In retrospect, the Year of the Horse was studded with all kinds of crises and accidents, from the tragic sinking of the Sewol ferry to the Constitutional Court’s last-minute decision to dissolve the pro-North Korean Unified Progressive Party, as well as the “nut rage” scandal. Our society was in total disarray and our hearts were heavy in 2014.
But looking ahead, 2015 appears to be loaded with minefields in all directions, as seen in economic pundits taking low growth as the new normal for Korea; the unpredictable fall of crude oil prices on international markets; and the diplomatic challenges that result from us being squeezed between the United States, China and a troglodytic Japan. Internally, Korea must confront even tougher challenges like an ever-growing jobless rate for our younger generation; the pain of non-salaried workers; the collapse of mom-and-pop businesses in our neighborhoods; the sad evaporation of basic principles of decency and democracy in the political sphere; and the enormous waste of national energy due to endless clashes between conservative and liberal forces.
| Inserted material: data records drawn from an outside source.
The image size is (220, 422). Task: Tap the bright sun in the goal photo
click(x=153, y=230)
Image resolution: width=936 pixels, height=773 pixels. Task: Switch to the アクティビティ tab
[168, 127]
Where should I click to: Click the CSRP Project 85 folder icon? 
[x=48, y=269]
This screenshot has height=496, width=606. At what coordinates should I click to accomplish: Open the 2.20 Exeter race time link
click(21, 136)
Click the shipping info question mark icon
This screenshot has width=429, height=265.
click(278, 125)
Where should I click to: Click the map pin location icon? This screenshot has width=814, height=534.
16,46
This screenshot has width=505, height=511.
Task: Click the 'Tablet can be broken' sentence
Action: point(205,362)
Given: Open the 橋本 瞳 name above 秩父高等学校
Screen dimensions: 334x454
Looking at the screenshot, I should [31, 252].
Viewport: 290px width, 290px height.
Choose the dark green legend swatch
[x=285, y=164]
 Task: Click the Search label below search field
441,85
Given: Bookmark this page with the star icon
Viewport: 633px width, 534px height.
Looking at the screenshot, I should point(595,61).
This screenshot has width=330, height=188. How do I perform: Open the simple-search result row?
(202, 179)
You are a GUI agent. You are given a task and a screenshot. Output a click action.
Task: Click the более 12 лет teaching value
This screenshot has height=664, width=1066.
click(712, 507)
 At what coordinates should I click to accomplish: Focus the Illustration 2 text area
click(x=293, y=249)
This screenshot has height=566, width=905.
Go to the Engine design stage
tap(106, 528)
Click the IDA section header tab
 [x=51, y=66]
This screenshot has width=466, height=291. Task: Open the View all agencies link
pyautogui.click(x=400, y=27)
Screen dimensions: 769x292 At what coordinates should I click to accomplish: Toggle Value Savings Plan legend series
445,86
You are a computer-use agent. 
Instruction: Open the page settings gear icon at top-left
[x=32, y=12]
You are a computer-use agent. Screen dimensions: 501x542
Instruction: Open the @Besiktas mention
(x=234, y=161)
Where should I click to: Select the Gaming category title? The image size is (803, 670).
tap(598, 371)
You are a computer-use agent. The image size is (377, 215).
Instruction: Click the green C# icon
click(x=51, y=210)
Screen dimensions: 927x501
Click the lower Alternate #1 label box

A fundamental question arises here. Despite our unrivalled economic success over the last seven decades, a successful model based on working for the nation and its people doesn’t work anymore, as witnessed by our Coast Guard’s pathetic response to a sinking ferry. On the economic front, there’s a limit to traditional policy means - such as lowering interest rates and increasing government spending - to confront a recession. The government doesn’t have a magic wand anymore. In inter-Korean matters, too, our emotional nationalism was not enough to break down the decades-long division and hatred. Instead, an excess of nationalism in Northeast Asia is emerging as a threat to our peace and that of the region.
We cannot but ask ourselves where we should find a force to replace the outdated causes of the nation and its people. We want to find the source from one direction: the citizens. The concept of the citizen is not synonymous with a passive sense of citizenship or the masses in conflict with a ruling class. Rather, it refers to a more broadly defined citizen who volunteers to take part in democracy in a responsible and creative manner. That’s why the JoongAng Media Network chose the slogan “It’s the citizens’ turn now” as the agenda of the year on the occasion of the 50th anniversary of its foundation. That idea is based on the realization that the government and the market cannot achieve everything anymore nor can our communities change a thing - unless all citizens do their fair share.
Thawing icy South-North relations is the citizens’ job, too. They must elevate the confrontational paradigm based on discord between pro-North and anti-North groups to a win-win relationship. It is not right or desirable that an abhorrence of the regime in Pyongyang leads to a rejection of North Korea’s people. We need to present concrete ways to offer substantial help to North Koreans as they are our brethren. With the clock ticking, the Park Geun-hye administration must set up a new milestone for bilateral relations now, and must march toward it.
Our political circles must press ahead with reforms no matter what. In spite of the establishment of various types of organizations, few palpable changes have been made so far. Without reforming themselves by curing their own chronic diseases, politicians can’t call for meaningful changes in civil servant pension systems, labor market reforms or anything else.
The call for a constitutional amendment last year also needs to be dealt with in a wise manner this year, and the debate over such a revision cannot become a “black hole” of quibbling by cats-and-dogs politicians. Instead of leaving the issue to lawmakers, it could be better to establish a neutral body that finds solutions to many political problems, including the introduction of a primary system and the redesigning of constituencies in the nation.
Our economy must fight the chronic malaise of low growth, a battle that can only be won when our low birthrates are resolved. That’s not an easy job. It can only succeed when it’s backed by a fundamental restructuring of our economy.
As this year is a perfect time for the Park government to kick off such major attempts at restructuring - no major elections are scheduled this year - the government must concentrate on the task. Even if a slashing of welfare spending would be painful, the administration must ask citizens to do their share even at the cost of some political damage.
We must open a new era in which citizens themselves cooperate with their nation and race. It all begins with educating them about the concept of a mature citizenship deeply rooted in the values of responsibility for others. Terms like “nation” and “people” will never go away. But we hope our people begin the Year of the Sheep with some thought about a ripe notion of citizenship beyond the framework of nation and people that Korea should aspire to. Every journey starts with a first step.